- Do this: Please rewrite the stretch from the start of the material through the line containing "coord(150,1092)", replacing "drive" with "disk" and keeping everything else unchanged.

########

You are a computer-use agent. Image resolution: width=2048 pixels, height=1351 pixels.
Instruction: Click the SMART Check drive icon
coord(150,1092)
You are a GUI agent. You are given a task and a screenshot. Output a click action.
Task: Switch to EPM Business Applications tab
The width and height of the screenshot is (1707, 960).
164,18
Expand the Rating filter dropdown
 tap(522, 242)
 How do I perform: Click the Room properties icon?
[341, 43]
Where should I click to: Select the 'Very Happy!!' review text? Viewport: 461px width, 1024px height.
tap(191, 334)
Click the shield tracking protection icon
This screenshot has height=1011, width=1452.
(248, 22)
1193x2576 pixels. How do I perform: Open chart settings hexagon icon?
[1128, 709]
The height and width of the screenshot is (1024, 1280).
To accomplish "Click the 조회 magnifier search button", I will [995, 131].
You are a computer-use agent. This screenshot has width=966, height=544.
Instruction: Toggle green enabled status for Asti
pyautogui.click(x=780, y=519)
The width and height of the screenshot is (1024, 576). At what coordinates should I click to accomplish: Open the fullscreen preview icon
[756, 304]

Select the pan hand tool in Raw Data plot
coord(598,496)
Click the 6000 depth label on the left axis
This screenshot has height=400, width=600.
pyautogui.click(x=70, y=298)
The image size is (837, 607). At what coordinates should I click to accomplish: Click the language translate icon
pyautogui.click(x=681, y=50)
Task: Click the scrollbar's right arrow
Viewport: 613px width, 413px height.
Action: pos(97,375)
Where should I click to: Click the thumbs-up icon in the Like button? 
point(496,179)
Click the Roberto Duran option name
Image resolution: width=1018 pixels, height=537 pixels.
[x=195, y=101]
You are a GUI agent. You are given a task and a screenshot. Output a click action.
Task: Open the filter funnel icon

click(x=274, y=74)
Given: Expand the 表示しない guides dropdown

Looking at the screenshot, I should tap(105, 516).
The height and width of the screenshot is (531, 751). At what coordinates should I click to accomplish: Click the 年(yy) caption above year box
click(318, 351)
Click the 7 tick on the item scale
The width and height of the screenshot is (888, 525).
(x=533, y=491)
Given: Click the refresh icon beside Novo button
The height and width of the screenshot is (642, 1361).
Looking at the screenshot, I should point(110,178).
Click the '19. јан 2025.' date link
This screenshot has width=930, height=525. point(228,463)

########

- Finished task:
You are a computer-use agent. Image resolution: width=2048 pixels, height=1351 pixels.
Instruction: Click the SMART Check disk icon
coord(150,1092)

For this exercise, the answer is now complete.